Yet, what becomes clear as Quinn and Hercules follow Jones through the creation of Fondly Do We Hope . . . Fervently Do We Pray, a 2009 work for Chicago's Ravinia Festival to mark the 200th anniversary of Lincoln's birth, is that while Jones embraces the collaborative aspect of making art, his vision is not only singular but often dominant.
The film crackles with scene after scene of Jones challenging and driving his dancers, composers and technicians. Just before the premiere of Fondly, he decides he wants the piece to end with an explosive rumble of the mythological Lincoln "ghost train," which was reportedly seen in the years following the 16th president's assassination. At the same time, though, he wants a blast of guitar music. His sound guy knows he can't have both, but that doesn't stop Jones from pushing.
At another point, Jones storms out of a rehearsal after blowing up at his company, only to return the next day to apologize - sort of: You don't get the idea this is a guy who's done a lot of apologizing in his life. And that's just one of the reasons his art is so dynamic and memorable.
What's missing in the film, to some extent, is the biography, beyond some early photos of his family and some vintage footage of Jones and Zane dancing together. As he's being driven to a press interview for the Lincoln piece, Jones complains in advance that he'll be asked the usual biographical questions - how did you get into dance, how did you feel when Arnie died?
Although the film isn't meant to be biographical, the past is not only prologue to the present, but can offer useful insight about it. Even from a purely professional point of view, there is so much in Jones' full body of work that could add to the filmmakers' examination of the process of creating the Lincoln work and Jones' belief that art should be beautiful, should stir the emotions and move the heart, but it can also provoke the brain to consider social and political issues as well.

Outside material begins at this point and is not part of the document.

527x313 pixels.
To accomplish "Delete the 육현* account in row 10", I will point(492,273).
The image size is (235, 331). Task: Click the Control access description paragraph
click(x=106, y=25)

For example, A Good Man contains only a clip from his famous 1994 piece about terminal illness, Still/Here. There's no reference to the debate that erupted in the dance world when then-New Yorker critic Arlene Croce wrote that she would not see Still/Here because she considered it "victim art." Perhaps the filmmakers didn't feel the need to resurrect the whole thing because the ensuing debate seems like ancient history. Yet there is, in fact, evidence in the film that the issue still exists, all these years later: Early in A Good Man, a female patron states that she has come to Ravinia to see art, not to be preached to.
Wishing that the filmmakers had broadened their vision does not obviate what A Good Man does very well, which is to take us inside the creative process in a real, sweat-and-tears way. Art isn't easy, as Sondheim wrote, but when you are as driven as Bill T. Jones is, the hard work often pays off.